*WHAT NEEDS TO BE DONE:* Turn the lines of the listing into a numbered list, leaving out blank lines, from the first line through the line containing "pos(84,199)".

*DATA LINES:*
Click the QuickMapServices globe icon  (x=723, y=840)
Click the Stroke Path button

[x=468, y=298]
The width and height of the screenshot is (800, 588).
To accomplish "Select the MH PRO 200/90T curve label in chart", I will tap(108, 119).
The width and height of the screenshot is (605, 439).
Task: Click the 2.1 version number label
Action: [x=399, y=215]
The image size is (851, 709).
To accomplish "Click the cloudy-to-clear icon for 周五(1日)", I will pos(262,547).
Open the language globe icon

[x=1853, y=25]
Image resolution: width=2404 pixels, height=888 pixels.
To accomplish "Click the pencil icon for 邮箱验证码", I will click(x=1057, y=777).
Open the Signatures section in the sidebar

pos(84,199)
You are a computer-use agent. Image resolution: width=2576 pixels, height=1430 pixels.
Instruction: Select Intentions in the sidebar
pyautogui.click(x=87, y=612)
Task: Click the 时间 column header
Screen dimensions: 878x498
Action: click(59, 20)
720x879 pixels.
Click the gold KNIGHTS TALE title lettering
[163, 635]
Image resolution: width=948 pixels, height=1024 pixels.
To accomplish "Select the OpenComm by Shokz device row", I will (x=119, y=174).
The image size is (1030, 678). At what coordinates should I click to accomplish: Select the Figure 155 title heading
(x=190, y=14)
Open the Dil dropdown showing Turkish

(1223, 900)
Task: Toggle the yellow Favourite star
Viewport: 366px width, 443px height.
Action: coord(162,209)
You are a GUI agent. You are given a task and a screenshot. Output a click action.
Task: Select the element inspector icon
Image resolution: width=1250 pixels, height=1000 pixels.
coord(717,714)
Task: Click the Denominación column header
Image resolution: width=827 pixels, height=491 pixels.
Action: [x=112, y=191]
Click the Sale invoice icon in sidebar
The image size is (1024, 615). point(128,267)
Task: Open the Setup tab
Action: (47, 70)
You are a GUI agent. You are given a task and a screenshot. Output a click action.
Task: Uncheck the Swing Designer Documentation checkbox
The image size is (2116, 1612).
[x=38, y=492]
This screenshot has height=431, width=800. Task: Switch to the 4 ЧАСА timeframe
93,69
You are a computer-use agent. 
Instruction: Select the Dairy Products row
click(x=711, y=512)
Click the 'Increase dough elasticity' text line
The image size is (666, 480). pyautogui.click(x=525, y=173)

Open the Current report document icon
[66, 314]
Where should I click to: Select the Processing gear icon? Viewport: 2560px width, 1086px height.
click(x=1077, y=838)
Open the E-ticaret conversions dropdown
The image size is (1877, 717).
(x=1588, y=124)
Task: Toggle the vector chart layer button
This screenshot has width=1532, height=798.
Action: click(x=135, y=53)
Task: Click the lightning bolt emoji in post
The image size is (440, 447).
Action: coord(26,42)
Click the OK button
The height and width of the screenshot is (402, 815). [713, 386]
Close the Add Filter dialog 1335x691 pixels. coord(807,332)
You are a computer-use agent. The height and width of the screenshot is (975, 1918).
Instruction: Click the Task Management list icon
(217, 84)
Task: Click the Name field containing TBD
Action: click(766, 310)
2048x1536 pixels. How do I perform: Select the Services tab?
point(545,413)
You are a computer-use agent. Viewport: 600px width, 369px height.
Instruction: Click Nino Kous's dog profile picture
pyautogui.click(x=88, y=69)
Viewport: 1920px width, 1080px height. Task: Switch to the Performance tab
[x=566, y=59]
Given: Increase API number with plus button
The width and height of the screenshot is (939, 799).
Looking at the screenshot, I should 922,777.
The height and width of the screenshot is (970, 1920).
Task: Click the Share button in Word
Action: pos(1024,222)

*IN RESPONSE:*
1. Click the QuickMapServices globe icon  (x=723, y=840)
2. Click the Stroke Path button
3. [x=468, y=298]
4. The width and height of the screenshot is (800, 588).
5. To accomplish "Select the MH PRO 200/90T curve label in chart", I will tap(108, 119).
6. The width and height of the screenshot is (605, 439).
7. Task: Click the 2.1 version number label
8. Action: [x=399, y=215]
9. The image size is (851, 709).
10. To accomplish "Click the cloudy-to-clear icon for 周五(1日)", I will pos(262,547).
11. Open the language globe icon
12. [x=1853, y=25]
13. Image resolution: width=2404 pixels, height=888 pixels.
14. To accomplish "Click the pencil icon for 邮箱验证码", I will click(x=1057, y=777).
15. Open the Signatures section in the sidebar
16. pos(84,199)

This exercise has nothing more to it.